Cet article présente deux projets de recherche et développement de l’agence NC3A de l’OTAN dans le domaine de la cyber-défense, CIAP (Consolidated Information Assurance Picture) et DRA (Dynamic Risk Assessment). La cyber-défense est aujourd’hui principalement basée sur les outils suivants : systèmes de détection d’intrusion (IDS), scanners de vulnérabilités, antivirus ainsi que systèmes de gestion et corrélation d’événements sécurité (SIEM). Lorsqu’il s’agit de superviser un système informatique à grande échelle réparti sur plusieurs sites, il devient vite très difficile de corréler et analyser toutes les sources d’information disponibles en temps réel afin de détecter les anomalies et les incidents suffisamment vite pour réagir efficacement. Cette complexité est due à la quantité d’information générée, au manque d’interopérabilité entre les outils ainsi qu’à leurs lacunes en matière de visualisation.

Le projet CIAP vise à pallier ce manque en étudiant comment toute l’information nécessaire à la cyber-défense peut être consolidée dans un système complet, reposant sur un modèle de donnée commun s’appuyant sur des standards et sur un système de stockage distribué.
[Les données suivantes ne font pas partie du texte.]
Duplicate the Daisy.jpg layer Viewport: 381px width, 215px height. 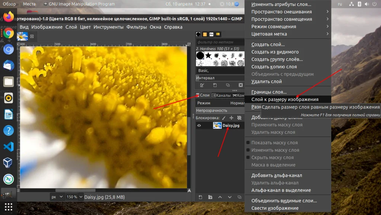(x=240, y=197)
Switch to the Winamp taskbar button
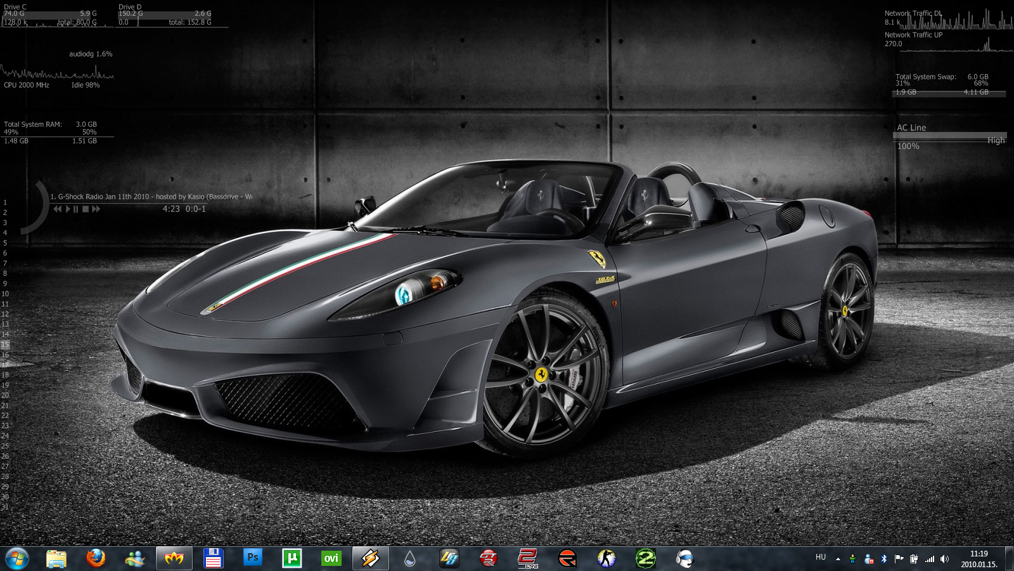 370,558
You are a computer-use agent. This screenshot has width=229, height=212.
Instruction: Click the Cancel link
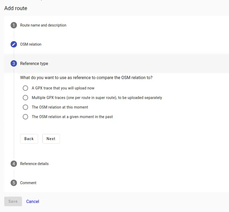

CIAP fournit également diverses visualisations complémentaires de toutes les données collectées, notamment des vues d’ensemble de la topologie réseau et des vues géographiques.

Un autre problème majeur en cyber-défense est que la tâche de comprendre l’impact réel d’une vulnérabilité ou d’une alerte IDS est généralement dévolue à un analyste humain, qui doit lui- même faire le lien entre toutes les informations techniques et sa connaissance de tous les services ou processus qui dépendent des machines concernées. Le projet DRA est une étude complémentaire de CIAP qui vise à fournir une analyse de risque en temps réel, afin de déterminer automatiquement l’impact réel dû à la situation sécurité globale du système et du réseau. Pour cela une nouvelle méthodologie innovante a été développée en combinant un générateur automatique d’arbres d’attaque (attack trees/graphs) et un moteur d’analyse de risque « traditionnel » similaire à EBIOS.